Abstract

Margery was the daughter of John Brunham, a merchant who served as mayor of Bishop’s Lynn and the town’s MP. She married a brewer called John Kempe. After the birth of her first child, she suffered severe postnatal depression, which was finally cured by a vision of Christ, but it was only after another thirteen births that she determined to become a vowess and live chastely. She traveled extensively, including to Jerusalem and Rome in 1413–1415, Santiago de Compostela in 1417, and various German cities in 1433–1434. All the while she experienced visions, including a mystical marriage to the Godhead, but it was the outward manifestations of her spiritual life—white penitential clothing, loud crying and roaring in church—that attracted attention and led to accusations of heretical Lollardy, imprisonment, and examination by senior clerics, who found her Christian faith to be orthodox. In the 1430s she set about recording her spiritual development and worldly travails. The result exists in only one manuscript, now in the British Library (Add. MS 61823). Oxford Bibliographies Online includes another article on Margery Kempe, compiled by Diane Watt with the needs of English literature students in mind (see “Margery Kempe”).

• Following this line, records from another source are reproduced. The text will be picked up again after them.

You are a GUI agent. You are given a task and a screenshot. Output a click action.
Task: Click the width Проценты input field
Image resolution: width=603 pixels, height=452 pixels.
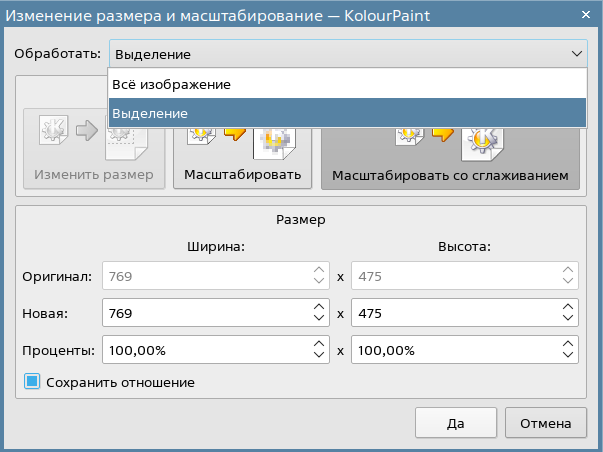(x=205, y=350)
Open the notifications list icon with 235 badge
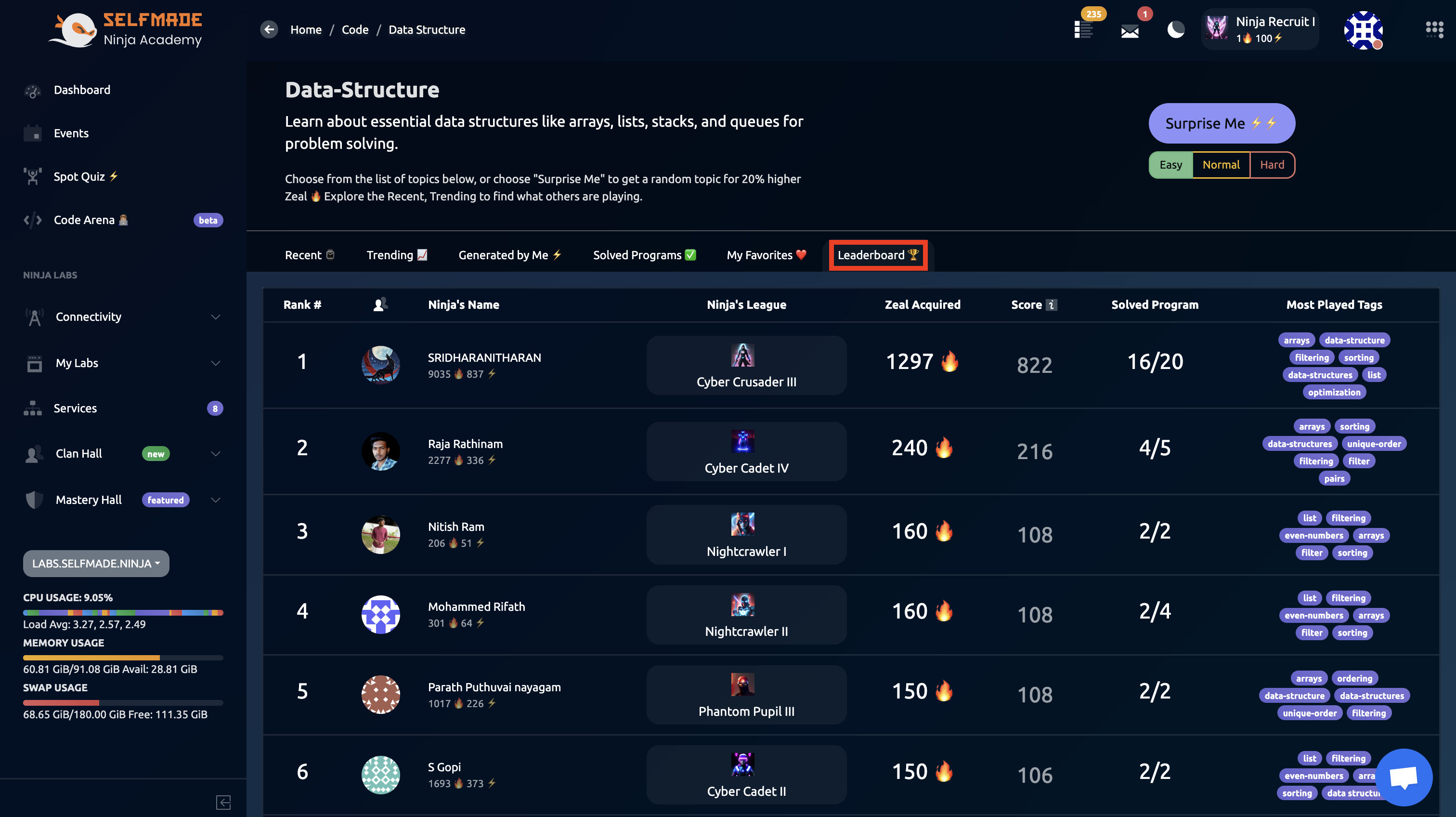Viewport: 1456px width, 817px height. [1083, 29]
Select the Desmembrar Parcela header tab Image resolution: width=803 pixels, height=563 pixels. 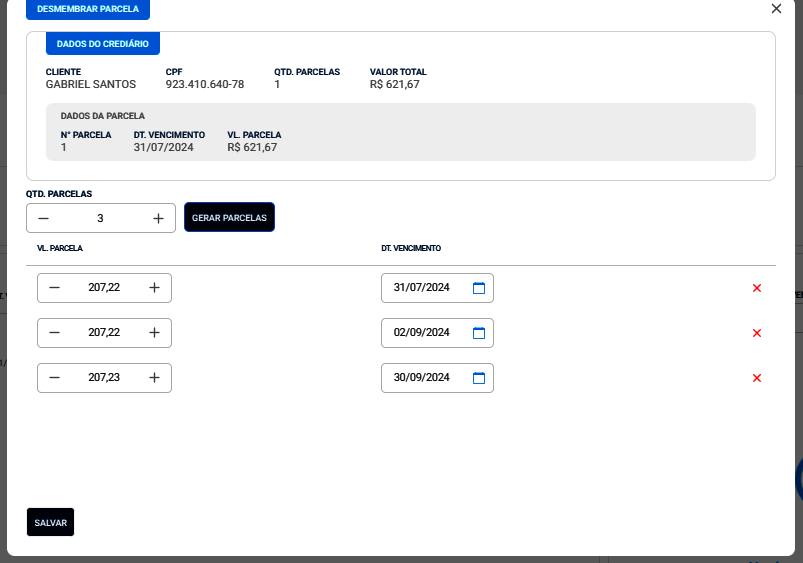point(88,9)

The present work has a slightly different emphasis, which explains why the sections on Reference Works, Overviews, and Kempe and her Scribes are followed by TheBook of Margery Kempe: Renaissance and Modern in order to emphasize its Renaissance credentials and modern rebirth. Thereafter, the distinction is made between Editions of the Book, which are most likely to be examined in detail by literary scholars, and Translations of the Book from Middle English, which can be used by students who wish to consult the text for other than philological purposes and also read by general readers. A few Other Sources also exist. Kempe-related articles tended to appear in Journals and Collections of Papers before monographs explored the Worlds of Margery Kempe. For present purposes, her physical world appears as Lives and Times, her mystical life as Spirituality, and her travels under the heading of Pilgrimage.